We should also adjust this for event cadence. For example how many events does the meetup have per month and how many members RSVP to at least one meetup per month.
What proportion of events has each member RSVP’ed to? How many members RSVP to more than half of the events?
We should also adjust this for event cadence. For example how many events does the meetup have per month and how many members RSVP to at least one meetup per month.
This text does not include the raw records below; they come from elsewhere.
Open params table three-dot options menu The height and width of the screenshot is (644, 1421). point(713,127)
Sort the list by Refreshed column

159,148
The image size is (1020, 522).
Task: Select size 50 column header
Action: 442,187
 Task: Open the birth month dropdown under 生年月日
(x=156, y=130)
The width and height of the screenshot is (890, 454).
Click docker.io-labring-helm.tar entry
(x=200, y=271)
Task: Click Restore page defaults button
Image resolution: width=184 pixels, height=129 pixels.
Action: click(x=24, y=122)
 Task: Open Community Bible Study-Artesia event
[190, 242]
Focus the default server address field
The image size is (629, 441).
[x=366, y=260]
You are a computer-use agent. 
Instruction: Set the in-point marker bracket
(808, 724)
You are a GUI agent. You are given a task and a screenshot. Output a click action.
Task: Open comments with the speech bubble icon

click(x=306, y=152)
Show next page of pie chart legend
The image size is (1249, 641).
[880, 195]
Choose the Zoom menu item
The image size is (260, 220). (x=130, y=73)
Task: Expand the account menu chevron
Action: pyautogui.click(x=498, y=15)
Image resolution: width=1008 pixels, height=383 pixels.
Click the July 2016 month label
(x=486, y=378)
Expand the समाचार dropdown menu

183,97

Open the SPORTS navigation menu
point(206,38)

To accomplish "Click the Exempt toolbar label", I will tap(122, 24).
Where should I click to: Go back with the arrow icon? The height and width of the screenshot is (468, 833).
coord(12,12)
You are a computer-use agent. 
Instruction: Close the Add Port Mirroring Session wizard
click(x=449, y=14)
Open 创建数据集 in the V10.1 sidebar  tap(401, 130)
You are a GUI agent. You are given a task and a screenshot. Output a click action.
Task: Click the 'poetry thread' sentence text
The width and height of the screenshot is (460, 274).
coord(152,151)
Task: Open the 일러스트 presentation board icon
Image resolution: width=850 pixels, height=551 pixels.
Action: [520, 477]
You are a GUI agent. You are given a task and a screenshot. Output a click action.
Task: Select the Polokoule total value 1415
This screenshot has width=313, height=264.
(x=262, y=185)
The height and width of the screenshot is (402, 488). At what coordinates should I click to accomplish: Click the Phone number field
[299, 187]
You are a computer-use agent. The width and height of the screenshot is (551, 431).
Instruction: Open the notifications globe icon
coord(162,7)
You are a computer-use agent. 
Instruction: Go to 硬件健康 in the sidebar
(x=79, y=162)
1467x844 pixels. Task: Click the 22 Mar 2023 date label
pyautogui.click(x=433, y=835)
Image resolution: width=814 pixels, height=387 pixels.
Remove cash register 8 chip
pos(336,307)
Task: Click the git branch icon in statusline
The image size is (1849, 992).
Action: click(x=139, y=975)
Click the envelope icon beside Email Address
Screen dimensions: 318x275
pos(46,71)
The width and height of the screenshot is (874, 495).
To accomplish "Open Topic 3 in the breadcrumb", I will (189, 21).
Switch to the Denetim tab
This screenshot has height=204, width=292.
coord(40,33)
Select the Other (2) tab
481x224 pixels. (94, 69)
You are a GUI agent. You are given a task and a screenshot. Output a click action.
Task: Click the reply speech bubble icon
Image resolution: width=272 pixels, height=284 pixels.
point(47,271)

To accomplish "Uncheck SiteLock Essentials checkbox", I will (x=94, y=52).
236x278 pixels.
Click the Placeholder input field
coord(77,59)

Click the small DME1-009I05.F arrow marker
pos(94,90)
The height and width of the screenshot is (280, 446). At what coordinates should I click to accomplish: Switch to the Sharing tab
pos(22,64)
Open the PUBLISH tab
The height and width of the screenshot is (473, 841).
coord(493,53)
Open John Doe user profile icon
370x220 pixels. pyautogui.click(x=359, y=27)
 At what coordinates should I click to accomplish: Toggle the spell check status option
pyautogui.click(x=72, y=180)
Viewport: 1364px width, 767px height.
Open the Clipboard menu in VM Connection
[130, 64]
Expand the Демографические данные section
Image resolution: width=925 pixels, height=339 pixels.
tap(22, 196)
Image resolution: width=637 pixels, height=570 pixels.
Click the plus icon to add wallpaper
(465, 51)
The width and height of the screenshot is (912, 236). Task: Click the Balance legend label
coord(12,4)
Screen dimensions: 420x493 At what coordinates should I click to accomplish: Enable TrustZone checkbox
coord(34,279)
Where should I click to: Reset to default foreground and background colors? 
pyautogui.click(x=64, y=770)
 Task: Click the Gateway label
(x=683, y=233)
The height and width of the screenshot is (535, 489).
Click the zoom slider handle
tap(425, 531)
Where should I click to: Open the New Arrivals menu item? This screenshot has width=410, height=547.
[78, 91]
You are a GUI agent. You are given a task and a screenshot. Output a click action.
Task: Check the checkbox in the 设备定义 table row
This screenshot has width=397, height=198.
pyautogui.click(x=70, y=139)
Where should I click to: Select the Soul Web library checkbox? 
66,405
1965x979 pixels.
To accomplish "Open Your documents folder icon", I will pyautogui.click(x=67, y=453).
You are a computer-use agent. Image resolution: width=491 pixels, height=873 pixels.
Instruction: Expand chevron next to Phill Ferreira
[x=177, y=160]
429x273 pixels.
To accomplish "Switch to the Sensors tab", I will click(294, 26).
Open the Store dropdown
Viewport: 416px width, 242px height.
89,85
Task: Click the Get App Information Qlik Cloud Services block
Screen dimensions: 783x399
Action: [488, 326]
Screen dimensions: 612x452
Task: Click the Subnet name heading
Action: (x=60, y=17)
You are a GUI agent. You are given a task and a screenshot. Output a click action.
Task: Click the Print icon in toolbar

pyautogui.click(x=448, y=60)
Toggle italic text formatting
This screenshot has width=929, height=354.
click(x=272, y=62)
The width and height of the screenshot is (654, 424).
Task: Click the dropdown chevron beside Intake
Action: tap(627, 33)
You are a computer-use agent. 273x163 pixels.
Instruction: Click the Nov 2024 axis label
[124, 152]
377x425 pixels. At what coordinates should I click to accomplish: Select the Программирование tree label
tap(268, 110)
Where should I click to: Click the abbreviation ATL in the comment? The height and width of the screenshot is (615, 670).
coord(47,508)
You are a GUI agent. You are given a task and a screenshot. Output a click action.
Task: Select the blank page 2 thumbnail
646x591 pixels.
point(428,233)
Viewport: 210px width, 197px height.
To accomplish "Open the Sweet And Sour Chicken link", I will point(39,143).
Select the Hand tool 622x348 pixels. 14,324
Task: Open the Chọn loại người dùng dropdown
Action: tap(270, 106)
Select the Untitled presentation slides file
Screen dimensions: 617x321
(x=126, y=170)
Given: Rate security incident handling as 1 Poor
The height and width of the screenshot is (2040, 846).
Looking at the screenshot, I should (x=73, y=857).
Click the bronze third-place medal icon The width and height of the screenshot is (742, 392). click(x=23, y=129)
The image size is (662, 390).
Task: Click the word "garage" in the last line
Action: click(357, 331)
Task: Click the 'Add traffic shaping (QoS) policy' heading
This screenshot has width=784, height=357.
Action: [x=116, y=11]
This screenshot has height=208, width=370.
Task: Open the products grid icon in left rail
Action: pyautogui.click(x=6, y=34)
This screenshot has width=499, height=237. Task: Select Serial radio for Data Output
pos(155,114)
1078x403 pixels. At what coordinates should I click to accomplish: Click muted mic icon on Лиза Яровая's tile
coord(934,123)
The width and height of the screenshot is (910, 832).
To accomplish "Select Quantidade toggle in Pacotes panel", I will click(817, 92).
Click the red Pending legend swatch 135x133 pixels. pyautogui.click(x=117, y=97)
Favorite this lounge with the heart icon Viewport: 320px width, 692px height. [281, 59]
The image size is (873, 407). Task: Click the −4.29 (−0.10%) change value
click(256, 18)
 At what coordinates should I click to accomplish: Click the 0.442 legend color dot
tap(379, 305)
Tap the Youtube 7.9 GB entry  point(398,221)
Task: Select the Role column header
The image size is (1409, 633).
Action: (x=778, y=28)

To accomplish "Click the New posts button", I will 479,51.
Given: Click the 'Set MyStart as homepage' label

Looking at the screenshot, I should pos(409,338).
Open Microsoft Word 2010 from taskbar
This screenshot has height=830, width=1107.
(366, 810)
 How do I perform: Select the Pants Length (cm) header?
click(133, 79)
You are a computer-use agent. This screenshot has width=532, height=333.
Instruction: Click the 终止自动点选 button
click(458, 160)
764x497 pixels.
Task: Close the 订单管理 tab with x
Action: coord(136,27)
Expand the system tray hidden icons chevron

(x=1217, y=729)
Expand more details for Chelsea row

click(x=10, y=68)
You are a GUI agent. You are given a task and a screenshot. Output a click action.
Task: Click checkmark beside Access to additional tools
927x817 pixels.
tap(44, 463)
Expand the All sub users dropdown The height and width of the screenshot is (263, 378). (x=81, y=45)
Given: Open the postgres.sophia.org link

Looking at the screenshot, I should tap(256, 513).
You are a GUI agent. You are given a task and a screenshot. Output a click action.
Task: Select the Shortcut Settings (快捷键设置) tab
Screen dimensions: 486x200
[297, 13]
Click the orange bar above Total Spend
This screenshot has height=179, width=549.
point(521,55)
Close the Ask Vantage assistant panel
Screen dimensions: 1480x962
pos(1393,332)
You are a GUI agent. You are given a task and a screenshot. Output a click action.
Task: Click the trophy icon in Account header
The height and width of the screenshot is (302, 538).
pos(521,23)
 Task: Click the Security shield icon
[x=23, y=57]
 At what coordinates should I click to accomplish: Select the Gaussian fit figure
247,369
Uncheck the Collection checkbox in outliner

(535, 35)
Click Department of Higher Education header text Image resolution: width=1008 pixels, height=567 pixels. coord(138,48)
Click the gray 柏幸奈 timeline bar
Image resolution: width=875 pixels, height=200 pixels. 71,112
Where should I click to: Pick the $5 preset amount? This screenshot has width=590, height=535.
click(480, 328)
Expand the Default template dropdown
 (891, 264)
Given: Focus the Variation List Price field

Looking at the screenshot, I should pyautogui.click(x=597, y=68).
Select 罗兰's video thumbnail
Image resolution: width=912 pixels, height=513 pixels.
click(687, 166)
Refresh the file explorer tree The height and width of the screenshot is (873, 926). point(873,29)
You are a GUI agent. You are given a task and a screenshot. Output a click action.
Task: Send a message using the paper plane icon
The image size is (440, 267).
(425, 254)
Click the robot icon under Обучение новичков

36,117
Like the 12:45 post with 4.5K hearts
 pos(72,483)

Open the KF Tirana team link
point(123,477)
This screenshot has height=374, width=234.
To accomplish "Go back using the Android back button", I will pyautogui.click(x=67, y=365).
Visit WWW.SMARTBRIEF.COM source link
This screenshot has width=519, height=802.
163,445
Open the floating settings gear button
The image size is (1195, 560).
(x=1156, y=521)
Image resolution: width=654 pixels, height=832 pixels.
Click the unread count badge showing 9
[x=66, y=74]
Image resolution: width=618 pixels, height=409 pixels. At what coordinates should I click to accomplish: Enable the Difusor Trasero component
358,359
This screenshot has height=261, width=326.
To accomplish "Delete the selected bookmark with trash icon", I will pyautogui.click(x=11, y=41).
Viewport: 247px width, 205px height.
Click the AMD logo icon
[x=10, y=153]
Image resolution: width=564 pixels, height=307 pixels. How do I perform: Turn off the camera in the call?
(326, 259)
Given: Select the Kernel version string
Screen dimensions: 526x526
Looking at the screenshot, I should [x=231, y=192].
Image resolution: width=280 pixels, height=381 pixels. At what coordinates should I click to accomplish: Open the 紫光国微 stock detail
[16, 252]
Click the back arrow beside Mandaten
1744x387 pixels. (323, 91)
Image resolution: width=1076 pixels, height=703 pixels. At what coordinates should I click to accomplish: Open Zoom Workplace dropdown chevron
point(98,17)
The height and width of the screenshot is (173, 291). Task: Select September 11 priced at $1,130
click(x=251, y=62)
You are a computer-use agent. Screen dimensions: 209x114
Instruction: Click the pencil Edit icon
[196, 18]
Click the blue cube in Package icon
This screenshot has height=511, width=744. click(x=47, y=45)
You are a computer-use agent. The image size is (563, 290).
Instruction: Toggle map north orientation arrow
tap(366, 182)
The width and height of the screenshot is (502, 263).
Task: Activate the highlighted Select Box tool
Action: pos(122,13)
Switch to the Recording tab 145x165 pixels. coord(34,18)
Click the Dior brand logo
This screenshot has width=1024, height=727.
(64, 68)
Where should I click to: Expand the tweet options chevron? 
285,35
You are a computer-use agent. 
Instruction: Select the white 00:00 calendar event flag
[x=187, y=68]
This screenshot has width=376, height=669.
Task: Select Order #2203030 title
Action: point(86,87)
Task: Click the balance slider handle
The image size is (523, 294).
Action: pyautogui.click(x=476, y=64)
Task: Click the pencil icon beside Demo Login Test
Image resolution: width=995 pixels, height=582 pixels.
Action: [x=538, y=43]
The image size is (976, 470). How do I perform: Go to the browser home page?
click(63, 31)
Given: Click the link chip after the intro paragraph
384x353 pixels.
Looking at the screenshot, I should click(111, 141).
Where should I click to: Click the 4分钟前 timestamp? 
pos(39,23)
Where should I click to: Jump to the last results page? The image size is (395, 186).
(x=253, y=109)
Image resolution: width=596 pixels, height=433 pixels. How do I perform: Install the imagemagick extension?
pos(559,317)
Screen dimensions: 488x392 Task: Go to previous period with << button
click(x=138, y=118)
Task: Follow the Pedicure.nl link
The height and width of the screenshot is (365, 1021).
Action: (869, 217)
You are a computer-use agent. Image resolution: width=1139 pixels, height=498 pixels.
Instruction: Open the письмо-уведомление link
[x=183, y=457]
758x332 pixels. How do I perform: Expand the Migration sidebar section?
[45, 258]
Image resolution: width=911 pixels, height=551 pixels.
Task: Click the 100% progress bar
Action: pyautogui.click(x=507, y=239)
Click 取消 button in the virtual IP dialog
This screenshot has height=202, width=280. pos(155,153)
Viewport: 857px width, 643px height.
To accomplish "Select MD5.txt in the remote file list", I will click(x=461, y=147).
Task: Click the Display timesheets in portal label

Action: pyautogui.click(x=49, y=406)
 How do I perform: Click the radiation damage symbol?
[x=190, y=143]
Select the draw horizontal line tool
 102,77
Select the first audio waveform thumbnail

meetup_events_past_merge <- readRDS(paste(params$rds_folder, "meetup_events_past_merge.Rds", sep="/"))
member_rsvps <- read.csv(paste(params$output_folder,"rladies_member_rsvps.csv", sep="/"))
meetup_events_past_merge <- meetup_events_past_merge %>%
group_by(group.name) %>%
mutate(num_events = n_distinct(id))
member_rsvps <- member_rsvps %>%
mutate(
chapter = ifelse(str_detect(group.name, "Warsaw"), "Warsaw",
str_replace(group.name, "R[ -]?[Ll]adies( )?(- )?", "")),
created=as.POSIXct(created/1000, tz="UTC", origin="1970-01-01"),
updated=as.POSIXct(updated/1000, tz="UTC", origin="1970-01-01"),
rsvp_guests=event.yes_rsvp_count-member_rsvps # current theory to explain discrepancy
) %>%
group_by(chapter) %>%
mutate(
num_events = n_distinct(event.id),
rsvps_unique = n_distinct(member.id),
total_rsvps = sum(member_rsvps)
)
# check events totals
# look for missing events from member_rsvps
num_events_check <- meetup_events_past_merge %>%
select(id, num_events, yes_rsvp_count) %>%
anti_join(member_rsvps, by=c("id" = "event.id")) %>%
filter(yes_rsvp_count > 0)
# This should be zero rows
num_events_check
## # A tibble: 0 x 4
## # Groups: group.name [0]
## # ... with 4 variables: group.name <chr>, id <chr>, num_events <int>,
## # yes_rsvp_count <int>
# proportion of events rsvp'ed to by members in list
member_rsvps_pct <- member_rsvps %>%
group_by(chapter, member.id) %>%
summarise(
num_rsvps=n(),
num_events=first(num_events),
rsvps_unique=first(rsvps_unique),
rsvps_all_pct=round(num_rsvps/first(total_rsvps),4),
rsvps_events_pct=round(num_rsvps/num_events, 2)
)
member_rsvps_pct_summary <- member_rsvps_pct %>%
group_by(chapter, num_rsvps) %>%
summarise(
num_members = n(),
rsvps_events_pct = first(rsvps_events_pct),
pct_rnd = round(rsvps_events_pct, 1),
rsvps_all_pct = first(rsvps_all_pct),
num_events = first(num_events),
num_events_log = round(log(num_events)),
rsvps_unique = first(rsvps_unique),
members_pct=round(num_members/rsvps_unique, 2)
)
How many events do members RSVP to? Below we use proportion to make them comparable.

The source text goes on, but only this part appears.